Non-Commissioned Officer Ranks
- Officer, No rank insignia
- Officer First Class, One chevron
- Senior Officer, One chevron with rocker attached below
- Master Officer, One chevron with rocker attached below, and a diamond center
- Corporal, Two chevrons
- Sergeant, Three chevrons

Commissioned Officer Ranks
- Lieutenant, Single silver bar
- Captain, Double silver bar
- Major, Gold Oak Leaf
- Lieutenant Colonel, Silver oak leaf
- Colonel, Silver Eagle

==Weapons and equipment==

Officers are issued the Smith & Wesson M&P 40 Full Size, in .40 caliber. NRP Officers may be allowed to carry personally owned firearms provided the firearm is inspected, approved, and chambered in a certain caliber. Officers are issued the Safariland Model 6365 holsters along with a double magazine pouch for wear on the duty belt.

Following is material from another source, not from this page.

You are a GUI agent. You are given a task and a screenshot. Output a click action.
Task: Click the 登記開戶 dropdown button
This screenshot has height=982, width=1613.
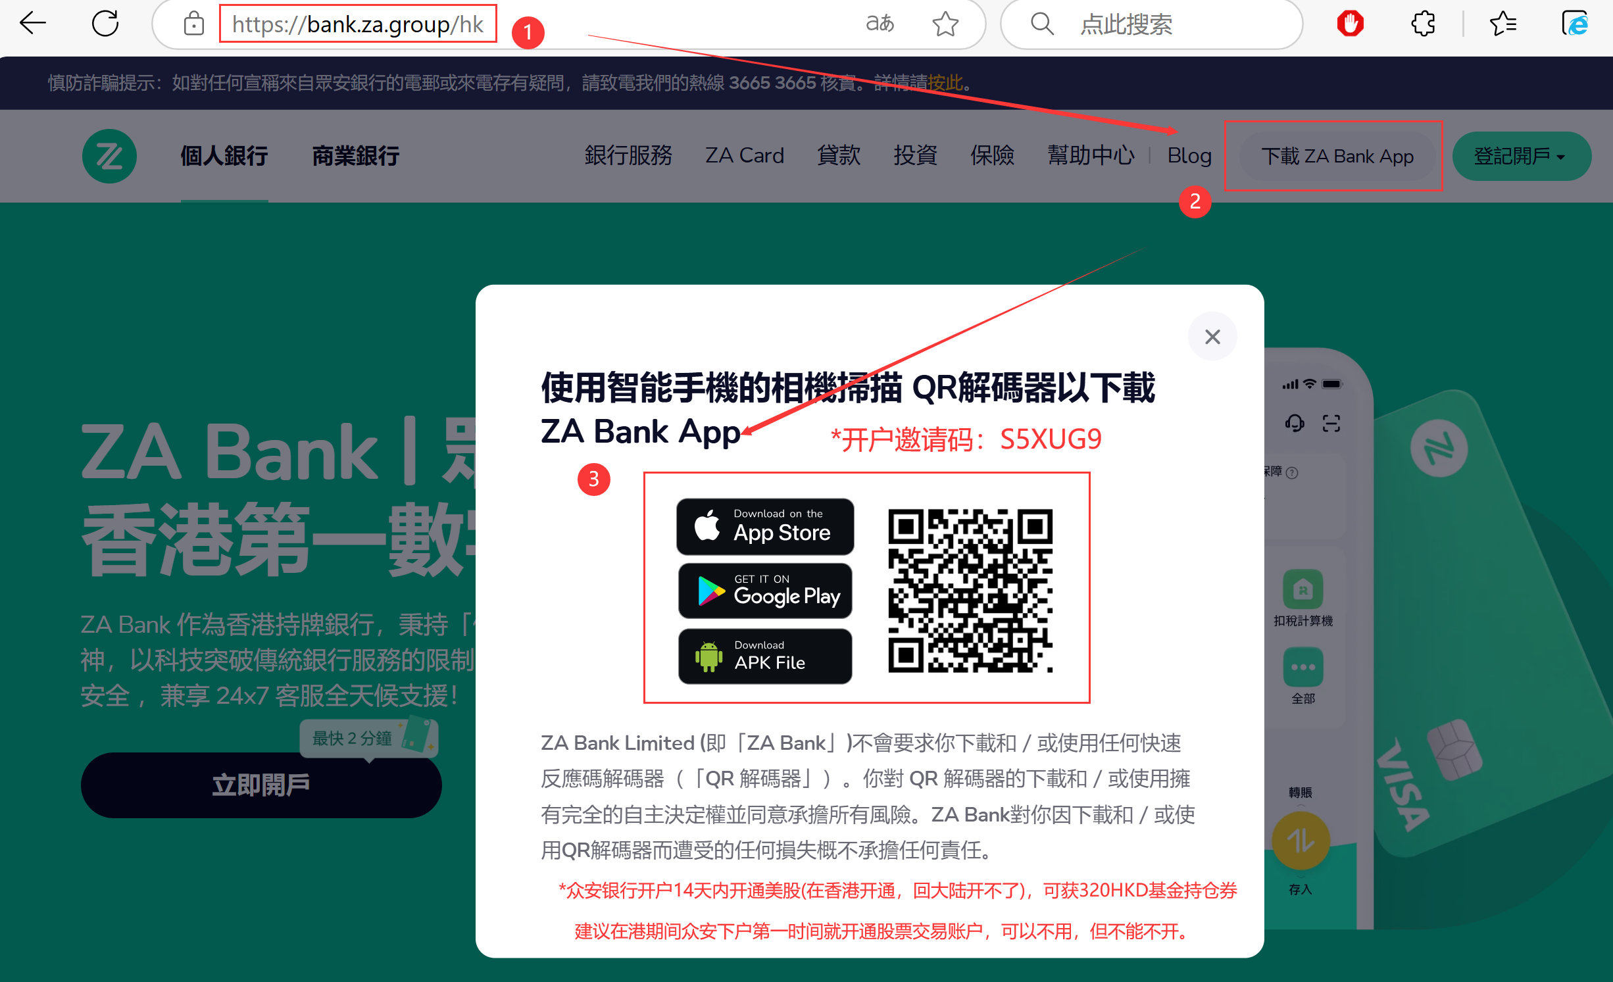(x=1520, y=157)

Officers in a patrol function may be issued patrol rifles and shotguns. Officers are issued AR-15 riles chambered in 5.56×45mm and Remington Model 870 shotguns chambered in 12 gauge. Patrol rifles and shotguns are carried in the locking carriers of patrol vehicles and vessels.

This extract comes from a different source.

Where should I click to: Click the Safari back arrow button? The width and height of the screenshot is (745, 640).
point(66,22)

Non-Commissioned officers, in addition to sidearm and magazines, carry the following on the Duty Belt; Handcuffs, OC pepper spray, expandable baton, personally owned flashlights, and portable radio holster.

NRP officers in a patrol function are issued 4x4 police pickup trucks. The NRP fleet utilizes Ford, Chevrolet and Dodge Ram pickup trucks. Marked patrol trucks are black with yellow lettering identifying the agency and the agency emblem with NRP plates. Unmarked vehicles have regular MVA tags. Vehicles are equipped with emergency lights, sirens, police radios, and computer docking stations.

Vessels utilized by the agency include the Everglades 243cc, Metal Shark Boats 29 Defiant, and Metal Shark Boats 38 Defiant. Other vessel manufacturers include Boston Whaler, Brunswick Government and Commercial Products, Sea Ark, Zodiac boat and more. Patrol vessels are equipped with blue lights, sirens, VHF and police radios, computer docking stations and Garmin navigation systems.

=== Uniforms ===
- Class A: Green dress blouse, collar ornaments, badge, nameplate, commendations, long sleeve shirt, necktie, winter trousers, felt Stetson, and black oxford or black high-gloss dress shoes only. This uniform shall be designated as the dress uniform.
- Class B: Winter trousers, long sleeve shirt, tie, felt Stetson, and weapons belt. This uniform shall be worn during the winter months (November 1 through March 31), and is to be utilized for most routine duties.
- Class C: Summer trousers, short sleeve shirt, straw Stetson, and weapons belt. This uniform shall be worn during the summer months (May 16 through September 14) and is to be utilized for most routine duties.
- Class D: (Utility Uniform) – Utility trousers, long sleeve, or short sleeve utility shirt, baseball style type cap, and web style weapons belt.
- Class E: (Civilian Business Attire) – This attire may be worn when working in an investigative unit, attending meetings, training, or special assignments.
- Class F: (Drill Instructor Uniform) – May only be worn by certified Drill Instructors and only within the NRP Training Academy environment or as authorized by the Training and Recruitment Unit Commander.